None of this is meant to say that the practice of local taxation in low and middle income countries is free of problems. Martinez (forthcoming) gives a good summing up of the current state of the practice: “The good news is that examples of best practice are not scarce; the bad news is that there is still an extended failure in applying those best practices in the vast majority of urban governments around the world.” 5 Note that these shares include state (provincial) governments as well as local governments. Good, comparable data on local government finance in developing countries are available for only a limited sample and only for certain countries.

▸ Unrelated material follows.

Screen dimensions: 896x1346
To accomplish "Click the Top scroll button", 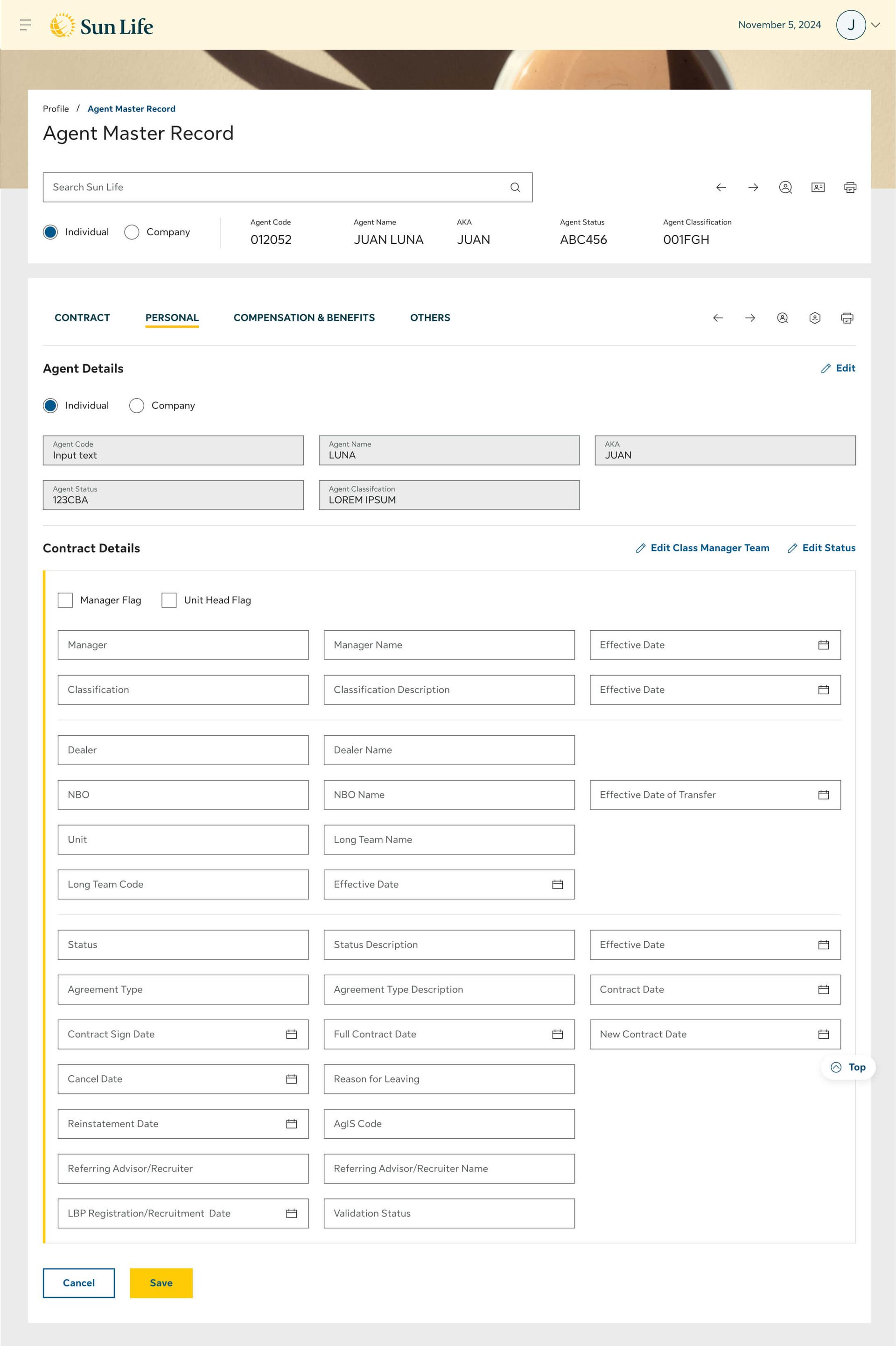I will tap(848, 1067).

Problems and Options for India India is not one of the countries that has made significant strides in bringing large urban governments into the revenue mobilization mix. The Indian system is still characterized by a sizeable vertical imbalance at the subnational government level that is transmitted by state governments to urban local governments. State and local governments account for a larger percent of government spending than revenue collections, with the gap filled by intergovernmental transfers (Rao, 2009). State and local government tax revenues are equivalent to about 15 percent of GDP which is well below the international average for developing countries. Municipal government spending accounts for less than one percent of GDP, and for only about 2.3 percent of total government spending (Mohanty, et.